TETANGGA perempuan tepat di sebelah kanan rumah si fulan, ia tahu begitu rajin keluar rumah untuk mengikuti pengajian dan majelis taklim: Rabu Siang, Kamis Pagi, Malam Jumat, dan Ahad minggu kedua. Belum lagi dzikir massal tiap Ahad minggu pertama dengan pakaian serba putih. Pakaiannya pun aneka warna dan model. Namun sejauh yang si fulan tahu pula, perilaku sehari-hari perempuan itu tidak juga beranjak ke arah perbaikan akhlak. Ia tetap gemar bergunjing, melempar fitnah, menyimpan dengki, dan membakar dendam. Pendeknya, perilaku si perempuan sangat jauh dari Al-Qur’an dan Al-Hadist. Dan suaminya yang tak berilmu dunia dan agama itu, juga tak mampu mendidiknya--padahal suami adalah imam bagi seorang istri dan imam harusnya "serba lebih" daripada makmum.

Maka si fulan mengistilahkan, tetangganya yang diketahuinya memiliki sifat buruk itu, serupa setan. Jadi meskipun rajin mengikuti pengajian, majelis taklim, dan dzikir massal, tetaplah ber-akhlak Setan—yang selalu ditutup-tutupinya dengan mudah tertawa bahkan untuk hal yang tidak perlu jenaka sekalipun.
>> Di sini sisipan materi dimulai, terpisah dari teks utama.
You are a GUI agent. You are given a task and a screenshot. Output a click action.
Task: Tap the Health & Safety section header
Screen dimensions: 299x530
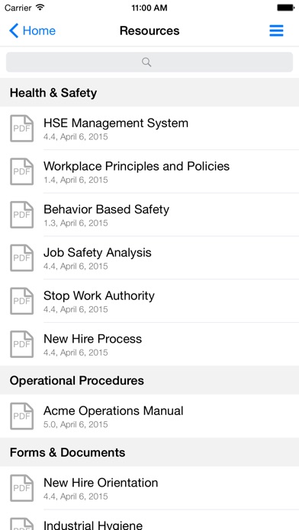pos(150,92)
Padahal bagi si fulan, mestinya semua kegiatan beragama itu mampu membuat si perempuan takut kepada mati—siksa kubur dan siksa akhirat.

“Sesungguhnya Kami telah menyucikan mereka dengan (menganugerahkan kepada mereka) akhlak yang tinggi, yaitu selalu mengingatkan (manusia) kepada negeri akhirat.” (QS. Shaad: 46)
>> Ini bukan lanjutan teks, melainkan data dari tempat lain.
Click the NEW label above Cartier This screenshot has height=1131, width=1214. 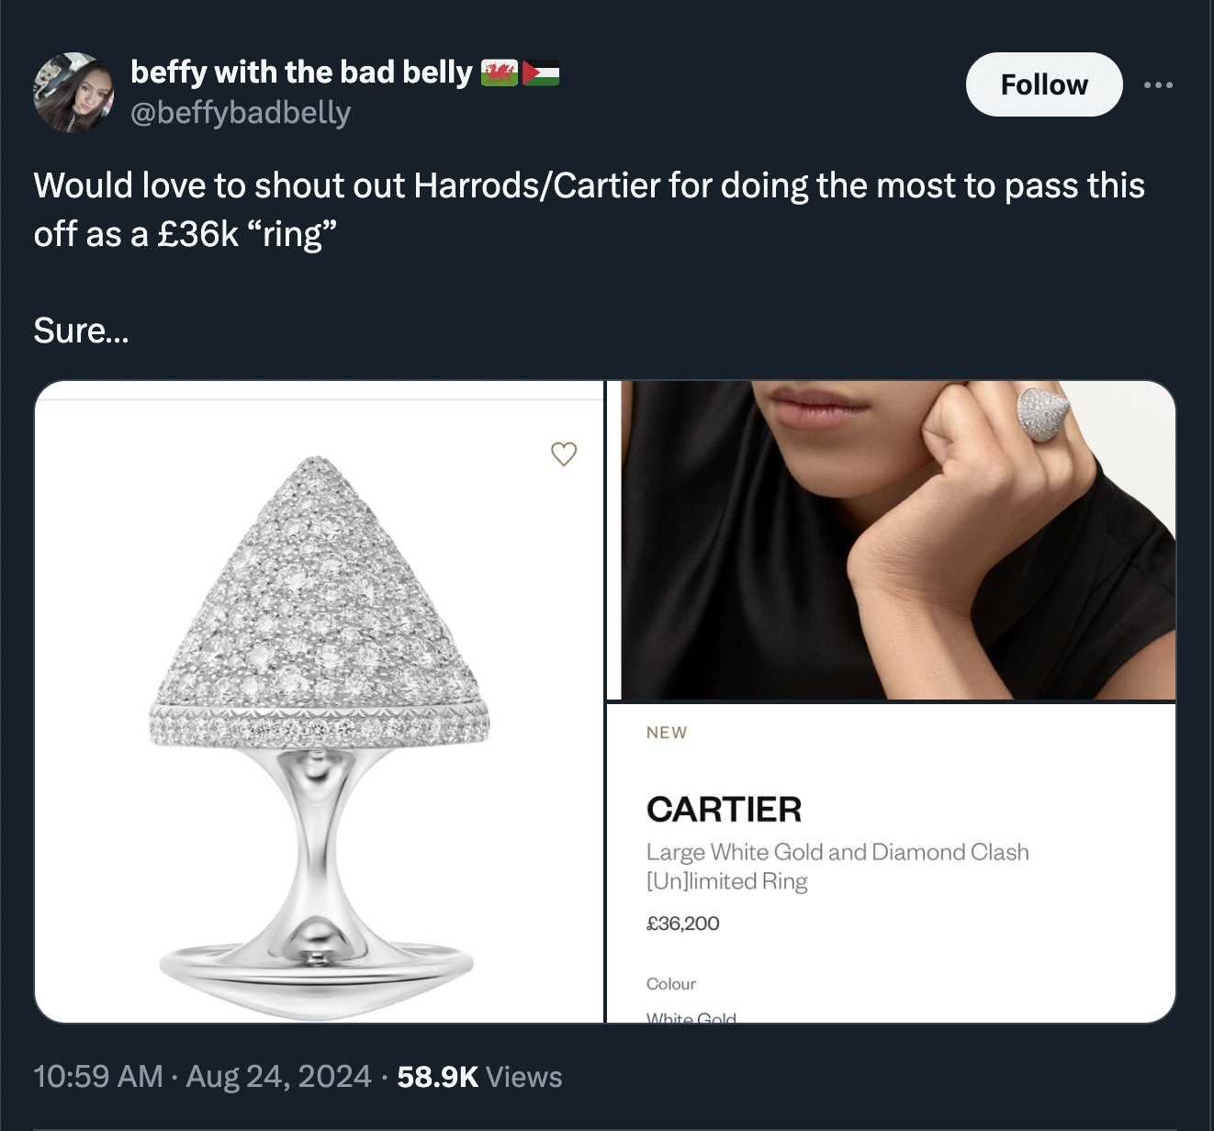[x=666, y=733]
Bagi si fulan, akhirnya, layaknya ibadah-ibadah lain yang dilakukan tetangganya itu—puasa di bulan Ramadhan dan sholat lima waktu—maka pengajian, majelis taklim, dan dzikir massal itu pun menjadi hanya sebatas dikerjakan, bukan didirikan. Sebab hidup berjalan tanpa perubahan, dan si perempuan tetaplah seorang yang hidup di dalam keburukan-keburukannya. Seringkali dalam perjalanan pulang “mencari ilmu”, si fulan mendengar tetangga perempuannya itu menertawakan kekurangan dan kesusahan orang lain, lengkap dengan gunjingan-gunjingan lain. Belum lagi kesehariannya yang penuh dengan tindakan-tindakan tak menjaga lisan, tak menjaga hati, dan tak menjaga perasaan orang lain terutama tetangga. Bukankah dalam taklim setidaknya pernah dijelaskan bahwa menyakiti hati tetangga merupakan dosa besar? Bahkan pernah dikisahkan, ada seorang perempuan ahli ibadah yang masuk neraka karena lisannya menyakiti hati tetangganya. Bagaimana pula jika ia bukan seorang ahli ibadah?
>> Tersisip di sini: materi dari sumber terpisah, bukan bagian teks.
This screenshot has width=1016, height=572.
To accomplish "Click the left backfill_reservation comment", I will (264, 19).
“Sembahlah Allah dan janganlah kamu mempersekutukan-Nya dengan sesuatu pun. Dan berbuat baiklah kepada dua orang ibu-bapa, karib-kerabat, anak-anak yatim, orang-orang miskin, tetangga yang dekat dan tetangga yang jauh, teman sejawat, ibnu sabil dan hamba sahayamu. Sesungguhnya Allah tidak menyukai orang-orang yang sombong dan membangga-banggakan diri,” (QS. An-Nisa: 36)

Lantas si fulan berpikir, apa sesungguhnya yang tetangganya peroleh dari kegiatan-kegiatan bernuansa agama itu? Kenalan baru, baju kreditan, atau besek? Lantas apakah tidak ada secuil pun ilmu yang “nyangkut” di kepalanya? Apa sebegitu minim kemampuan otaknya—ia bersekolah formal seadanya—hingga tidak mampu merekam apapun? Padahal sudah seharusnya sepulang dari dzikir massal, majelis taklim, dan pengajian itu, si perempuan membawa ilmu—dari Al Qur’an dan Al Hadist—dan kemudian mengamalkannya dalam keseharian dan akhlak pun berubah baik. Jadi bukan sekedar datang, duduk, mendengar, dan yang didengarkan itu pun hanya masuk kuping kanan dan keluar kuping kiri (lantaran datang semata ikut-ikutan)—atau bahkan tidak masuk sama sekali lantaran minimnya kemampuan otaknya. Bukan pula meninggalkan ilmu-ilmu itu tetap berada di dalam ruangan majelis, dan hanya membawa lontong ke rumah sebagai oleh-oleh untuk anak dan suami, bahkan dirinya sendiri.

Kalau sudah begitu, tentu lebih baik jika ia tidur di rumah!

Ash-Shuffah, 140608

Catatan: Essay ini merupakan rangkaian dari 84 bernuansa Betawi dan Islam yang saya tulis dengan tema "TAMAN SURGA".